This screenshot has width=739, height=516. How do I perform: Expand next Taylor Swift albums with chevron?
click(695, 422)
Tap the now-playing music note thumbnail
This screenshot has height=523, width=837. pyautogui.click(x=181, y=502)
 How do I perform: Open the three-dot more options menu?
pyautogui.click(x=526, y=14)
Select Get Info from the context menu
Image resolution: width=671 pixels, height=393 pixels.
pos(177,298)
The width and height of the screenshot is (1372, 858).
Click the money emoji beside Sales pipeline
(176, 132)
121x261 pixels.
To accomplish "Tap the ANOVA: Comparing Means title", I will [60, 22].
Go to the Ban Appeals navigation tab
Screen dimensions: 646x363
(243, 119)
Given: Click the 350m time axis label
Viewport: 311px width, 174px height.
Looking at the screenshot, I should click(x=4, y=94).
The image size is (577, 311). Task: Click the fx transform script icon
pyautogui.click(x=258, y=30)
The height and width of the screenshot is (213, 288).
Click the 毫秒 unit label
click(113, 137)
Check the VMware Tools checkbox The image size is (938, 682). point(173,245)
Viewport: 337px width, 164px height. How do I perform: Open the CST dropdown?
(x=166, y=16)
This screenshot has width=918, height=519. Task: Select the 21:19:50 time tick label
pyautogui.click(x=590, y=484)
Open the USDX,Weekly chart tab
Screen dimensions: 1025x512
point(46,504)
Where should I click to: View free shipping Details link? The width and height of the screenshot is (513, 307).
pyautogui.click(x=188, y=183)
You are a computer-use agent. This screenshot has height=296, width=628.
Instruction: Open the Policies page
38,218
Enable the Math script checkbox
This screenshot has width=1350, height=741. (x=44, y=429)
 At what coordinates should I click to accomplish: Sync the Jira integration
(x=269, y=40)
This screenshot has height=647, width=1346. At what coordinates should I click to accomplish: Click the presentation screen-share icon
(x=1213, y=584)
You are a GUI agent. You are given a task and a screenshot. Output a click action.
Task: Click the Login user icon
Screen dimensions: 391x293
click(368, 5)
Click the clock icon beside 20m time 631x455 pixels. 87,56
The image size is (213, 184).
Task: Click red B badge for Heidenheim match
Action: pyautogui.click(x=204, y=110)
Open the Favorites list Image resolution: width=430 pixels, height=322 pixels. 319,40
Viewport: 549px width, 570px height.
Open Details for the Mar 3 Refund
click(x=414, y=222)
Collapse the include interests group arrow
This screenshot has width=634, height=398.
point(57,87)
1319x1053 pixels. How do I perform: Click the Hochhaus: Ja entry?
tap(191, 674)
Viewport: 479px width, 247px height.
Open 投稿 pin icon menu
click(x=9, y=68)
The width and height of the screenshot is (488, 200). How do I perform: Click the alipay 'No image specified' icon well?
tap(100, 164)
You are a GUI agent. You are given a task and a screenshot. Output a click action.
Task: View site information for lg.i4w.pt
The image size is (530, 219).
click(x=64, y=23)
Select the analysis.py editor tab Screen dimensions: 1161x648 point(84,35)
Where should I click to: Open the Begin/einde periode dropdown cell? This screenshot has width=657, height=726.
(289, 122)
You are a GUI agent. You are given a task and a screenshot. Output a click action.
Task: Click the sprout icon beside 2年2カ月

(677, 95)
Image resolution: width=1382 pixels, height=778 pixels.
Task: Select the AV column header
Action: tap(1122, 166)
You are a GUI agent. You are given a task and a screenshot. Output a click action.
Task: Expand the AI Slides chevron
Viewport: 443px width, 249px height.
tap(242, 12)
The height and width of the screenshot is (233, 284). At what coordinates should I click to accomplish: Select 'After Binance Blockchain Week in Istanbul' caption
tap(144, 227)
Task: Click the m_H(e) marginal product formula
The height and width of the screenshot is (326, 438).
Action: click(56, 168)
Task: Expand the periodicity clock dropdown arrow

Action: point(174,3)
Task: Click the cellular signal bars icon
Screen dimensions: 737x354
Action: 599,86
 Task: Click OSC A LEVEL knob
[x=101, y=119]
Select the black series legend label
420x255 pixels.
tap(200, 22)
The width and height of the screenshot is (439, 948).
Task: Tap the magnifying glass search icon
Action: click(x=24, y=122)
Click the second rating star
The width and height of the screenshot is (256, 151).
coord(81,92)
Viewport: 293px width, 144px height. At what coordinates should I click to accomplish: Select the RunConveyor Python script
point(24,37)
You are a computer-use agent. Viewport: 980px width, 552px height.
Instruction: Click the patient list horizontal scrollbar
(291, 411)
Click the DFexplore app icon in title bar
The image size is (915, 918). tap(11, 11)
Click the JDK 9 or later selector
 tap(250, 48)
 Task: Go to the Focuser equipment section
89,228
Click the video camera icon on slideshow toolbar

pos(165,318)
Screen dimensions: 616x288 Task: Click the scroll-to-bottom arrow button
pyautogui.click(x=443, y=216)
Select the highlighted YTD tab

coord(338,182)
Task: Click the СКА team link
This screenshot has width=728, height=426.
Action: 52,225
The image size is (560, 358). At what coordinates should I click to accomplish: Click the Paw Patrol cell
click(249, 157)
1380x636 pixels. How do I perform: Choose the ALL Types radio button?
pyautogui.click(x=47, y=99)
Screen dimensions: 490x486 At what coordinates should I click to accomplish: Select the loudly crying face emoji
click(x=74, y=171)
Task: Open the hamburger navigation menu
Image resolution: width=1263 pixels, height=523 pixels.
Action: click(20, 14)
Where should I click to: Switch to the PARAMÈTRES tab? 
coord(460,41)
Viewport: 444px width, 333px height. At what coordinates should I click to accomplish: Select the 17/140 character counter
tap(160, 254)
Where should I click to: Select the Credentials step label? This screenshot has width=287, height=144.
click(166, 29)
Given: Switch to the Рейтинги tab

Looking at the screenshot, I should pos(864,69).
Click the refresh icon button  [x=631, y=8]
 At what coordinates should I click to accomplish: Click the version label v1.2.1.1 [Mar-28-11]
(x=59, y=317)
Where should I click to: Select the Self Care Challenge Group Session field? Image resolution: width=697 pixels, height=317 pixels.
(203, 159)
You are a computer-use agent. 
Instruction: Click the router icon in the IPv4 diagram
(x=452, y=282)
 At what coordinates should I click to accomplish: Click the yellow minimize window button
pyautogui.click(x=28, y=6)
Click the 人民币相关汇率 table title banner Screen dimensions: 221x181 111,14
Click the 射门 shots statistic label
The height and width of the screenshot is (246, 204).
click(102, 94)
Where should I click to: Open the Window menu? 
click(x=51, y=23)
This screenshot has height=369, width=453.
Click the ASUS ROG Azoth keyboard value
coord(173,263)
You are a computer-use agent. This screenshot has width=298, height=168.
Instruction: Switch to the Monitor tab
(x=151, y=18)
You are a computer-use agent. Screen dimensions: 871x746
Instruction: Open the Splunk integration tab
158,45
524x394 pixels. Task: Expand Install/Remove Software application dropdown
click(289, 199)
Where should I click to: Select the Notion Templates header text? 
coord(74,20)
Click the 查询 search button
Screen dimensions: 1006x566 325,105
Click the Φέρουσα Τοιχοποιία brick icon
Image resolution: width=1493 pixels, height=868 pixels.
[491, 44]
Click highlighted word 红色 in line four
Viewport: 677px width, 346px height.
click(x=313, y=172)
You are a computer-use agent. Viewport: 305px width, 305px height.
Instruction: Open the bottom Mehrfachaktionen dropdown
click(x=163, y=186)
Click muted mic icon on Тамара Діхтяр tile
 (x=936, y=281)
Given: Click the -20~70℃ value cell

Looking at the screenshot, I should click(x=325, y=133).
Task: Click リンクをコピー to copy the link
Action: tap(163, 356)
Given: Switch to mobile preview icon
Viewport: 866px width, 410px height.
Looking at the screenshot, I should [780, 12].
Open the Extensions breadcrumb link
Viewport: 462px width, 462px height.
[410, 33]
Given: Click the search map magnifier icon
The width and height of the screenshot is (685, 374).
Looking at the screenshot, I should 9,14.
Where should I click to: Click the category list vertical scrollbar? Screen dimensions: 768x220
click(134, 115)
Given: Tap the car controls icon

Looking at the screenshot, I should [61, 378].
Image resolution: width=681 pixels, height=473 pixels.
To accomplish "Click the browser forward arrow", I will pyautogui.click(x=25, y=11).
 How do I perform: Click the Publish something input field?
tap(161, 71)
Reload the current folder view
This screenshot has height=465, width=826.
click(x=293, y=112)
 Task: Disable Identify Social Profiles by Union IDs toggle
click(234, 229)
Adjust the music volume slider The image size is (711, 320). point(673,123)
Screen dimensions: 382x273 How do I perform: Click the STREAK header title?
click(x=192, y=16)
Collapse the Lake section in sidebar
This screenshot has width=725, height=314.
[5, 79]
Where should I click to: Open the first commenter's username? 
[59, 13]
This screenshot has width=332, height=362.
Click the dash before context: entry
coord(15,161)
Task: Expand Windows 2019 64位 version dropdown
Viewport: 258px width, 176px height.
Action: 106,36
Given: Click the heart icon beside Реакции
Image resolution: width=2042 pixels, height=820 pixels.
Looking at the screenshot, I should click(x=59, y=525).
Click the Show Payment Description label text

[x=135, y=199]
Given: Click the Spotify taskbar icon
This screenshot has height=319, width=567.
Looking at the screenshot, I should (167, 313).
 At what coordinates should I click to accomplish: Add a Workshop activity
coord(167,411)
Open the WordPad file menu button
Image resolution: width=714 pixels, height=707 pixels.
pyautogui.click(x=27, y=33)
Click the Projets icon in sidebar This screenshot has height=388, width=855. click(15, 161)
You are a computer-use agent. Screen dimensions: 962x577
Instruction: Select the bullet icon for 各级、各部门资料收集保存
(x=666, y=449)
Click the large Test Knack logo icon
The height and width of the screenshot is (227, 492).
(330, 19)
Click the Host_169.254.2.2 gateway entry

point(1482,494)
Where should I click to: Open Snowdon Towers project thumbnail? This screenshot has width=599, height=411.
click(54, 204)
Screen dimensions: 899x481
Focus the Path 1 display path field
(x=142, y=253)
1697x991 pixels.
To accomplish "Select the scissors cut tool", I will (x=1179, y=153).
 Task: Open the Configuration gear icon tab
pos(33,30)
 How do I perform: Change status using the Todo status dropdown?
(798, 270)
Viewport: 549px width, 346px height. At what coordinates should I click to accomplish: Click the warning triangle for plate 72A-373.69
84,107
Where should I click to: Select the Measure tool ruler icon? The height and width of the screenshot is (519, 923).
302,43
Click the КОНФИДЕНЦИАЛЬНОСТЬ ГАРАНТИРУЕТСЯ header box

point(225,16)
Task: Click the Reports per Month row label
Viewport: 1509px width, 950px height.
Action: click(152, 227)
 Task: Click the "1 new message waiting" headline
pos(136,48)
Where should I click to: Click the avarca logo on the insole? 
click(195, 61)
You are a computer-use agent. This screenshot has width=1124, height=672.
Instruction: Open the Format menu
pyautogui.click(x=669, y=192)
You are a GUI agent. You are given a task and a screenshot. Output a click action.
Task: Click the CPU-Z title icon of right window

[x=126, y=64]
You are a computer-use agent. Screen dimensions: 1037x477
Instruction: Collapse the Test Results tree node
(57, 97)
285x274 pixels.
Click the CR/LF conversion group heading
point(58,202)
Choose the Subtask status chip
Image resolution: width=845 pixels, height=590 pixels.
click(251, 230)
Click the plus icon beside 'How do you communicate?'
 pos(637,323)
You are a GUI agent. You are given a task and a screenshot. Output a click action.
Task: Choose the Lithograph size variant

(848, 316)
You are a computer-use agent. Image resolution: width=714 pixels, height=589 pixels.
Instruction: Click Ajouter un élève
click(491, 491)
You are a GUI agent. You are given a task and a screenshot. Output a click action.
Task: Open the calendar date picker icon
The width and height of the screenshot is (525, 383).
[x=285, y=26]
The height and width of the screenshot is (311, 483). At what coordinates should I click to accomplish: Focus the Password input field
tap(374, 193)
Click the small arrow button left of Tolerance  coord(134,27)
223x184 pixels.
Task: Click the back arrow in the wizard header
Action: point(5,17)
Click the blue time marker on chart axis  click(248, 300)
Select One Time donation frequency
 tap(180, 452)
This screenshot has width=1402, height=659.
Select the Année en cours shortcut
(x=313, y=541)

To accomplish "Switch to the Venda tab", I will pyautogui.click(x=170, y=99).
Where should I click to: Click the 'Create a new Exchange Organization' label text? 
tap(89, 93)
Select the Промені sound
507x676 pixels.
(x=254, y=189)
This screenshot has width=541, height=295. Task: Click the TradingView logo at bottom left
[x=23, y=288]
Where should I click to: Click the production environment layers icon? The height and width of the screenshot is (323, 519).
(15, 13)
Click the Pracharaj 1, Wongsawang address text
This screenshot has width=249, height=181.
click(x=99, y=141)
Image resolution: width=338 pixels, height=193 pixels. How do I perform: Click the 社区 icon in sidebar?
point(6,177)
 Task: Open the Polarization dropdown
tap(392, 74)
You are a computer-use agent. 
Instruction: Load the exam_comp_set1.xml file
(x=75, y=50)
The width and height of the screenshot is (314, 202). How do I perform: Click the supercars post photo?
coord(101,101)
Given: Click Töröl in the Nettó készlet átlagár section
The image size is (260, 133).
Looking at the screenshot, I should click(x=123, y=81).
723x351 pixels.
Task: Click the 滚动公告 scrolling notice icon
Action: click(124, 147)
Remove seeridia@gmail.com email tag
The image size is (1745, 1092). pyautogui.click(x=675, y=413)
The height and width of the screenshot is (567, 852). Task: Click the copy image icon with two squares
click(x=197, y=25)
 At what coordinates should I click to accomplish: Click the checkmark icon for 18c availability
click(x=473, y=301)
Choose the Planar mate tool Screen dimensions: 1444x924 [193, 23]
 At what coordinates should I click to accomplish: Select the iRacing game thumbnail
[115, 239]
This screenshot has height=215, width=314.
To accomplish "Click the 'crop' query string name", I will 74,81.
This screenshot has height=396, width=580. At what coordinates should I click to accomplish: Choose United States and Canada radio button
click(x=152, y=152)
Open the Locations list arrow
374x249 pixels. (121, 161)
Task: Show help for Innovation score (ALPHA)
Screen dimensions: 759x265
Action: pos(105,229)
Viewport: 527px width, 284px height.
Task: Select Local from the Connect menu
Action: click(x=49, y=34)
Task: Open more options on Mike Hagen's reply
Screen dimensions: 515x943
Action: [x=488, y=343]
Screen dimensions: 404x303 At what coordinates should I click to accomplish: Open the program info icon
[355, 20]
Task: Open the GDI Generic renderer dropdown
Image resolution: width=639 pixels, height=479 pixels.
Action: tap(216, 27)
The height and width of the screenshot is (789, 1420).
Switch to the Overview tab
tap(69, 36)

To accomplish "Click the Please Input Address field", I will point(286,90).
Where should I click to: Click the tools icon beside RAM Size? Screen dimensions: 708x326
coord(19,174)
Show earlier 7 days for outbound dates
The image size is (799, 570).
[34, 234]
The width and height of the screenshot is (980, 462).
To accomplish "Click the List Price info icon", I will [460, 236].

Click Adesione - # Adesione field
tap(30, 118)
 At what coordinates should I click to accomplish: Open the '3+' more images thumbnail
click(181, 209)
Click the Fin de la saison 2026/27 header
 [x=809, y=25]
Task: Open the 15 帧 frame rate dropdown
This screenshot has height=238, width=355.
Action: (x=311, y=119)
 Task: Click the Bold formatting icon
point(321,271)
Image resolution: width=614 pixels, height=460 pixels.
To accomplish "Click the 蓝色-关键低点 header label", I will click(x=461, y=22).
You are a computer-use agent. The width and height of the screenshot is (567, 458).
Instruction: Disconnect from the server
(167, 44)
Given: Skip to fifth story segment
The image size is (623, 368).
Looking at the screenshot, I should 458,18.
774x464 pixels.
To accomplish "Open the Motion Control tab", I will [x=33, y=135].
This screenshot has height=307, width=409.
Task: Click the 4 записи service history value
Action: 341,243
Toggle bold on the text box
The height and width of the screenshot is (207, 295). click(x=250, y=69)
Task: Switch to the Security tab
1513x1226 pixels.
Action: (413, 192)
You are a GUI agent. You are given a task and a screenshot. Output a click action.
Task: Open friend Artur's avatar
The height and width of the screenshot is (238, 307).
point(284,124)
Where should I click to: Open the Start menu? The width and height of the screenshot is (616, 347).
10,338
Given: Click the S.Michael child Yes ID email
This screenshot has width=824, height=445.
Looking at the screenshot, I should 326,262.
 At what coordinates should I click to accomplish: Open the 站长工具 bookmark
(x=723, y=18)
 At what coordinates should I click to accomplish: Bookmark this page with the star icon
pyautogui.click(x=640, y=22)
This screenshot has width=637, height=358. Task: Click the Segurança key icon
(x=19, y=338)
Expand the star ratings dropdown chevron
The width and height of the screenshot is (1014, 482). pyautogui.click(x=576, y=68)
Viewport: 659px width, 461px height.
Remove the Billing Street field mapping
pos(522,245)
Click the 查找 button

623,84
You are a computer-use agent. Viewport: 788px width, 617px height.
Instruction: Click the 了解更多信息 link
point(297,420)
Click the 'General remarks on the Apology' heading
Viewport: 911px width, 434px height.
--------------------------------------------------
About this exercise:
Show each line of the material that includes the word "axis".

Your response:
Given: Click the 350m time axis label
Click the blue time marker on chart axis  click(248, 300)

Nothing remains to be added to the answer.